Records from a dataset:
◇ ◇ ◇ ◇

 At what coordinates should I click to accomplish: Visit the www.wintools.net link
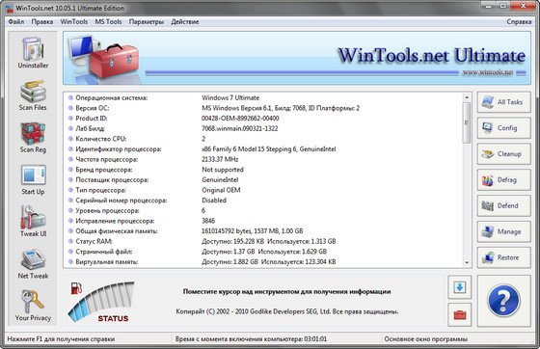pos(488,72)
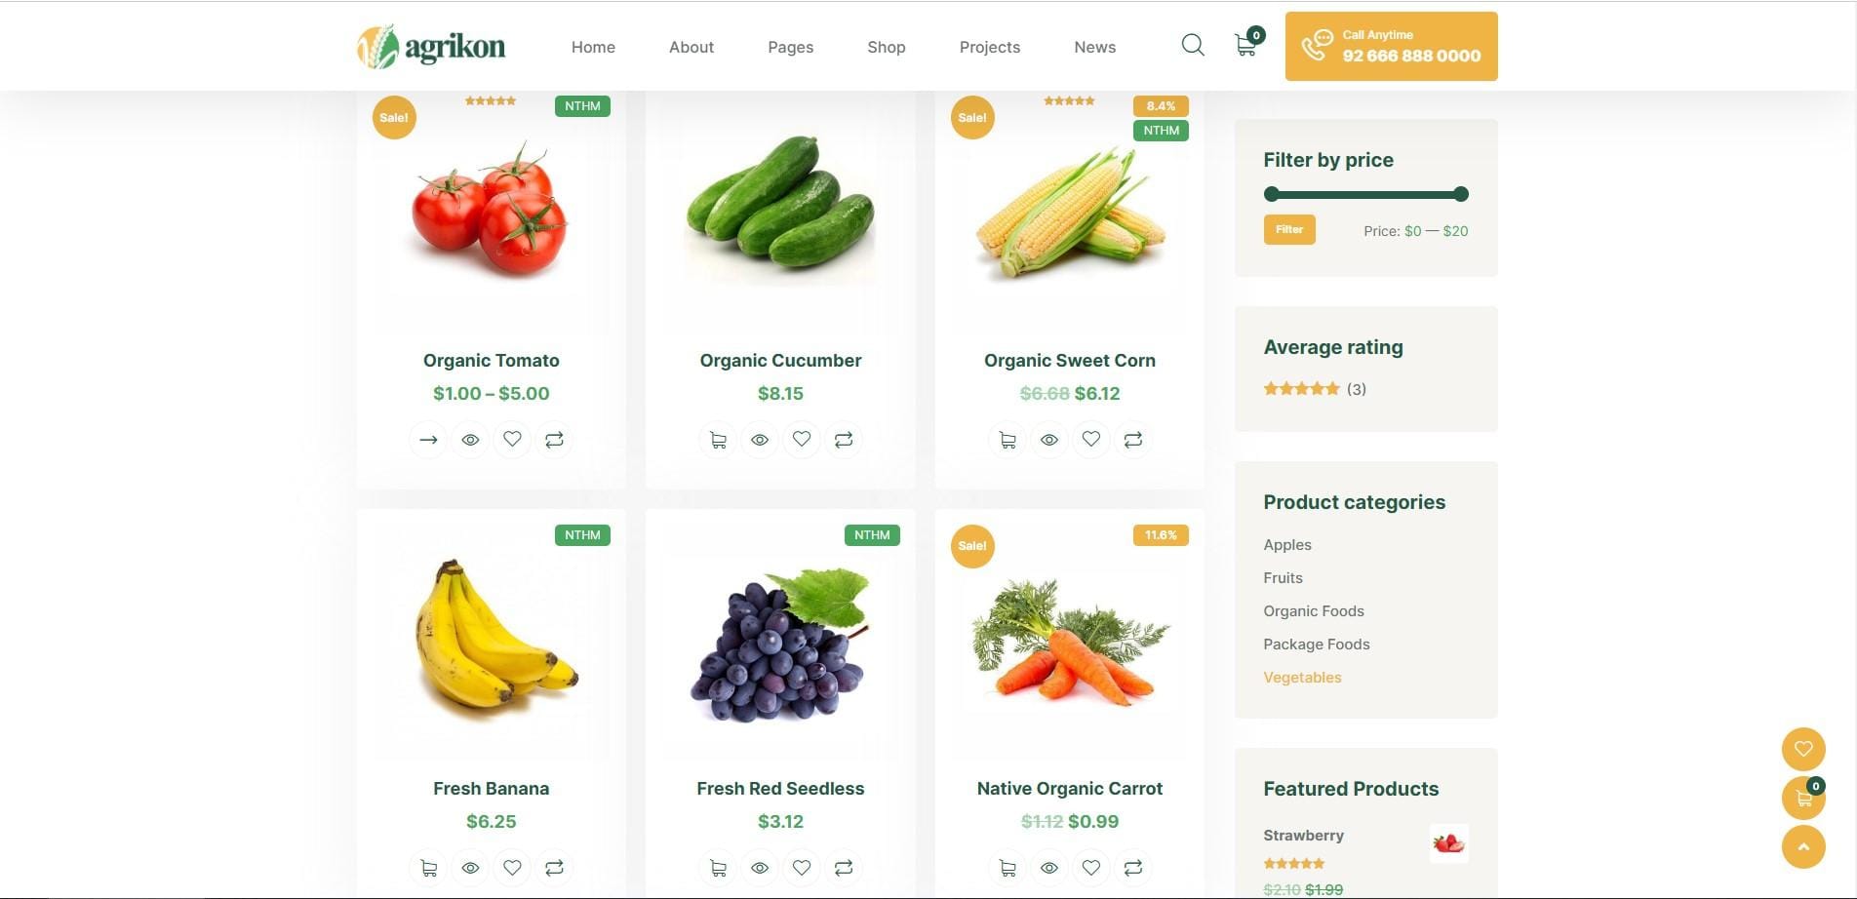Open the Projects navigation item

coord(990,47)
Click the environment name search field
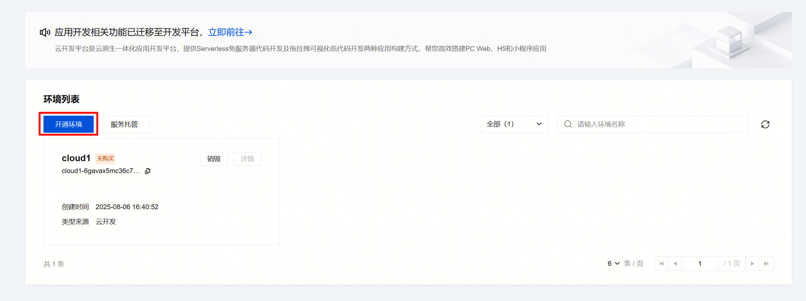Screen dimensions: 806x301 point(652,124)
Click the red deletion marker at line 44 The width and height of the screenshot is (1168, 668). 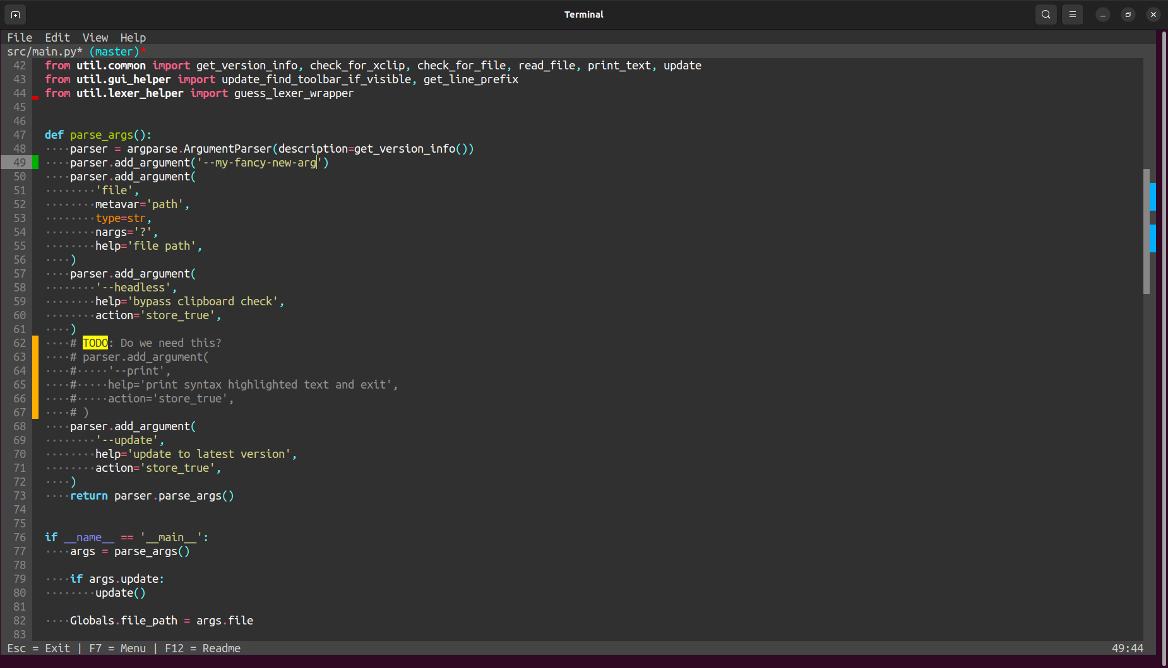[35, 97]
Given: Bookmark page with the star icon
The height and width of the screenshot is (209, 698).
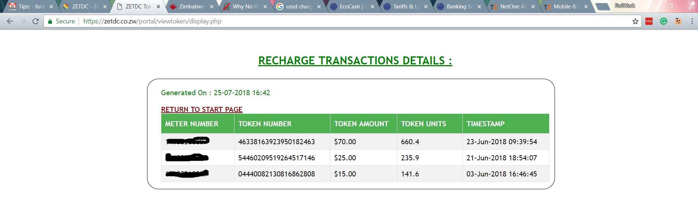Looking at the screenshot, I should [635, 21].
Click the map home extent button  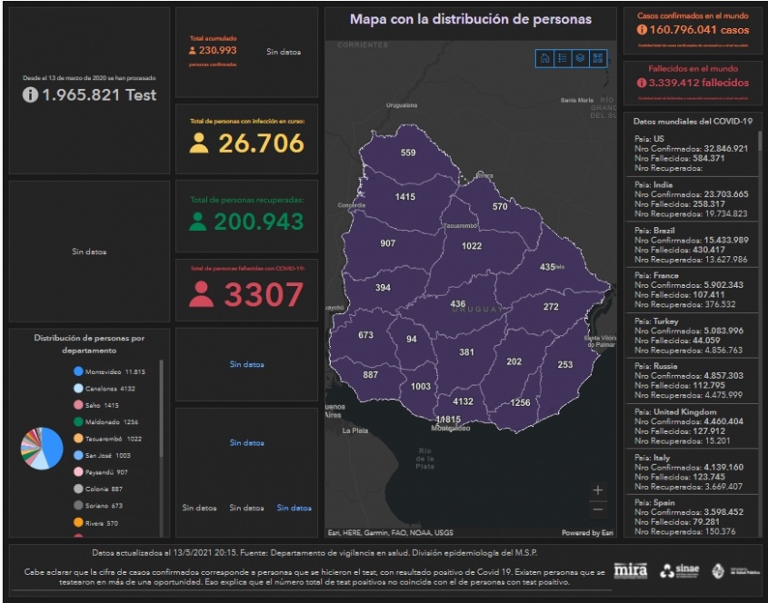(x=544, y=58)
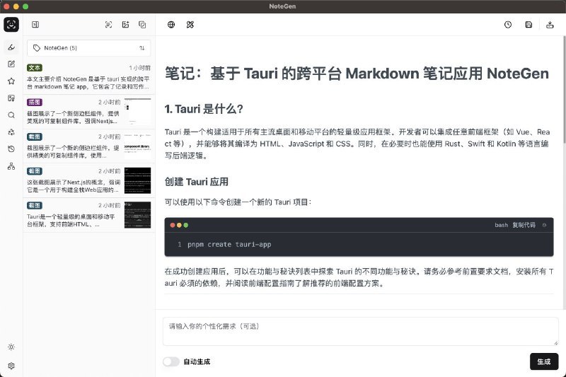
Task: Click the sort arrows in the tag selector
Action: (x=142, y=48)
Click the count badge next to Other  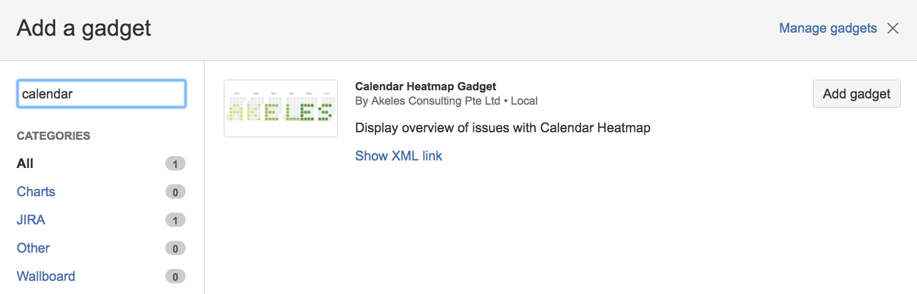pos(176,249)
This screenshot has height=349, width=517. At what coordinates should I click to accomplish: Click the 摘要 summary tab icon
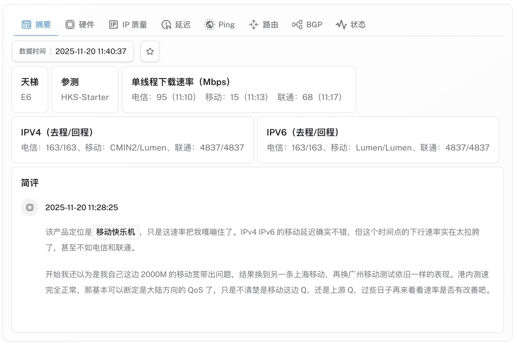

◇ ◇ ◇ ◇

*Activity:* Every line of the entries above that contains the word "icon" must be tallied, and the number alone reported.

*Response:* 2